Making it our story

We’ve been discussing vision stories all month, mostly with a assumption that the vision is often crafted by a leader and their leadership team. While that may often be the case, I’ve found the sooner leaders engage everyone in the organization in making the vision part of their collective story, the more quickly the change is embraced. But how do you create a collective vision story, especially if you have many employees?

One way to engage everyone at the start of a change effort is to use one of my favorite tools, called SOAR, in a large facilitated meeting or in successive large meetings. SOAR stands for Strengths, Opportunities, Aspirations, and Results, and is based in appreciative inquiry, a process that is co-constructive and focuses first on what is best about the organization and the people in it. It can be used effectively with very large groups of people.

With Strengths, individuals and groups share what they value most about themselves, their teams, and their abilities to deliver on the mission for the organization. Then they explore the best Opportunities to further that mission, given internal and external realities.

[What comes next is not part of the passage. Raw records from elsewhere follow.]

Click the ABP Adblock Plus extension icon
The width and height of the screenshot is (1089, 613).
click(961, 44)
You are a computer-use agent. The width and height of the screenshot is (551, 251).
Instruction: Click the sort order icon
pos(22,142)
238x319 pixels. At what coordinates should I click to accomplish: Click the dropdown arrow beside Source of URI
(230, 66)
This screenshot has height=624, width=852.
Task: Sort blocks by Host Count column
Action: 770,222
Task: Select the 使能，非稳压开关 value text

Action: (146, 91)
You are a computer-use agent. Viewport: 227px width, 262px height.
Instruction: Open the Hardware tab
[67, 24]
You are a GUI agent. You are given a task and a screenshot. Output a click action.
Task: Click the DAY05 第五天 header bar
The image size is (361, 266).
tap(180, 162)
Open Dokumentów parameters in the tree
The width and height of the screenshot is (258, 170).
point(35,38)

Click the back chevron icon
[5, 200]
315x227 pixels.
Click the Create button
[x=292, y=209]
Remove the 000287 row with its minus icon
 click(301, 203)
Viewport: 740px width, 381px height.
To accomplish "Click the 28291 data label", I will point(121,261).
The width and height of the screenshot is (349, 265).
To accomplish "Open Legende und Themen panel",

Moving to Aspirations allows people to visualize their dreams, often capturing the dreams in a narrative story that uses vivid language. This is where the vision really gets co-created as they share their stories of what could be possible. Then, finally employees work to identify the Results they want to see and the specific things that need to happen in order to achieve those results.

There are many resources available on Appreciative Inquiry. One of my favorite how-to books is: The Power of Appreciative Inquiry.

SOAR is just one tool that can be used to engage employees in co-creating a vision for change. What have you found that works well?